Member of Provincial Assembly of the Punjab
- Incumbent
- Assumed office 2008

Personal details
- Born: 1962 (age 63–64) Lahore, Pakistan
- Party: Pakistan Peoples Party
- Education: University of Michigan
- Occupation: Medical Doctor
- Website: Punjab Assembly Member Profile

= Amna Buttar =

Pakistani geriatrician and politician

Amna Buttar (born 1962) is a Pakistani American geriatrician, academic, and former politician. She served as a member of Provincial Assembly of the Punjab, Pakistan in 2008. She has worked as clinical associate professor of medicine and geriatrics at the NYU Langone Health.

== Early life and education ==
Born in a Buttar family in Lahore, Amna Buttar did her MBBS from Fatima Jinnah Medical College, Lahore, and went to United States. She did her internal medicine residency at the University of Wisconsin, and fellowship in Geriatrics from the University of Michigan. She also completed a master's degree in public health from the University of Michigan.

==Career==
Buttar served as assistant professor of medicine and geriatrics at Indiana University and served as associate professor of the same discipline at University of Wisconsin. She was serving as director of geriatrics at Mount Sinai Hospital in Milwaukee, Wisconsin, when she moved to Pakistan in 2007. She has written numerous book chapters in multiple textbooks, and authored many research papers, including publications in prestigious journals like Annals of Internal Medicine, and the Journal of the American Medical Association. Buttar developed and implemented four different health care programs in three different states in the US. She is recipient of Career Award by the Department of Health and Human Services in the US, and served on advisory committee to the Secretary of Health and Human Services in the US.

During her stay in the US, she served in Association of Pakistani Physicians of North America as president/secretary of FJMC alumni. She is founder president of Asian-American Network Against Abuse of human rights (ANAA). She actively advocated for human and women rights and brought cases of Mukhtar Mai and Dr Shazia Khalid to limelight all across the globe.

She has been given LeadHer Award by the Girls Learn International in New York City in 2006. She has also received Human rights award from Pakistan Peoples Party human rights wing in August 2006. She has testified to the U.S. Congress, as well as representing Pakistan United Nations at the UN Commission on Status of Women.

Apart from numerous, social, charitable and welfare programs, she started a charitable program to help poor women lingering in Pakistani Prisons for a long time having no monetary and legal support. Her interviews have appeared in local and international print and electronic media, including CNN, MSNBC, The New York Times, National Public Radio of USA and many others. She has served as Member of Provincial Assembly (MPA) Punjab from women reserved seats for Pakistan Peoples Party(PPP) 2008 to 2012. She holds dual American nationality.

She moved back to the USA in 2012, and now resides in New York. She is serving as Clinical Associate Professor of Medicine and Geriatrics at NYU Langone Health System, New York, USA. She is section chief of Geriatrics at NYU Langone Health Main Campus, New York, USA.
———
WHAT YOU NEED TO DO
A. Answer these questions from the Amna Buttar biography, marking each answer with the same numeral:
(i) Where did she earn her MBBS?
(ii) In what year did she move to Pakistan?
(iii) In which city does she now reside?
B. Copy the section of the Amna Buttar biography that opens with the words "During her stay" and closes with "Status of Women.", swapping "LeadHer Award" for "Leadership Award".
C. List the media outlets the Amna Buttar biography names as having carried her interviews.

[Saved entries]
———
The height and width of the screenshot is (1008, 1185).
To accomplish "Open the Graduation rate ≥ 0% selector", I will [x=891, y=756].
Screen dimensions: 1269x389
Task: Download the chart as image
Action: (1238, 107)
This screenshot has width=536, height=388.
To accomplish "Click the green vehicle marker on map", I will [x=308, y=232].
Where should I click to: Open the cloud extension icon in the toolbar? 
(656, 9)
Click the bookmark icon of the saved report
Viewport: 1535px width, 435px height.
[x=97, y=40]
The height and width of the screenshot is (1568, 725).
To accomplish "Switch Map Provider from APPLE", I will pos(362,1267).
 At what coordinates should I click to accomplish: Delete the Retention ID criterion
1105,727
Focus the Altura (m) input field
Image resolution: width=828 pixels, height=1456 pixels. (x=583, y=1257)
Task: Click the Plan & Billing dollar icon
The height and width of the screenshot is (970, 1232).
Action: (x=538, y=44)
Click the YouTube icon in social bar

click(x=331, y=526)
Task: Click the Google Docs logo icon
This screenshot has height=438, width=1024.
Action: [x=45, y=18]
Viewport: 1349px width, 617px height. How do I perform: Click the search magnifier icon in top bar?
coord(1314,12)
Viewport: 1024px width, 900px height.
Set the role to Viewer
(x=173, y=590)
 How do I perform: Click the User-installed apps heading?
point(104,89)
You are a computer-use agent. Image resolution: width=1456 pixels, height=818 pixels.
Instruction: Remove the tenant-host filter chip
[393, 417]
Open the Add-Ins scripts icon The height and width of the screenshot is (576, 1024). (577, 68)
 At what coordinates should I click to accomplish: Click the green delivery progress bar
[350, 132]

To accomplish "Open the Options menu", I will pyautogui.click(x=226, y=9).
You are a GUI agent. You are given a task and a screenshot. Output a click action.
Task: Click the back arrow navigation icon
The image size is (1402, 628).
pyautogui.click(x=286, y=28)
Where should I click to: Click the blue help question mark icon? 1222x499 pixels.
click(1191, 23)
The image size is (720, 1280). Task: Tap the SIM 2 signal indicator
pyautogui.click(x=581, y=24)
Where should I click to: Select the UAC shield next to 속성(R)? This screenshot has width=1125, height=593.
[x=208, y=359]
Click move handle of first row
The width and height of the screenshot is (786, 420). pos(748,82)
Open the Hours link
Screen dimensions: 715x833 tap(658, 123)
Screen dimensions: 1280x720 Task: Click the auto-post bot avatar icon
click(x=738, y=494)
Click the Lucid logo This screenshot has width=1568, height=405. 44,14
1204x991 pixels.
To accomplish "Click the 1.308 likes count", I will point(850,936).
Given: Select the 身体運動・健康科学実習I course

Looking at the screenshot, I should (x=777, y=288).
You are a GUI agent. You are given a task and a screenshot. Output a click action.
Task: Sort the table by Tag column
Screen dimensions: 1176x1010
———
SOLUTIONS TO THE TASKS
A.
(i) Fatima Jinnah Medical College, Lahore
(ii) 2007
(iii) New York

B.
During her stay in the US, she served in Association of Pakistani Physicians of North America as president/secretary of FJMC alumni. She is founder president of Asian-American Network Against Abuse of human rights (ANAA). She actively advocated for human and women rights and brought cases of Mukhtar Mai and Dr Shazia Khalid to limelight all across the globe.

She has been given Leadership Award by the Girls Learn International in New York City in 2006. She has also received Human rights award from Pakistan Peoples Party human rights wing in August 2006. She has testified to the U.S. Congress, as well as representing Pakistan United Nations at the UN Commission on Status of Women.

C.
CNN
MSNBC
The New York Times
National Public Radio of USA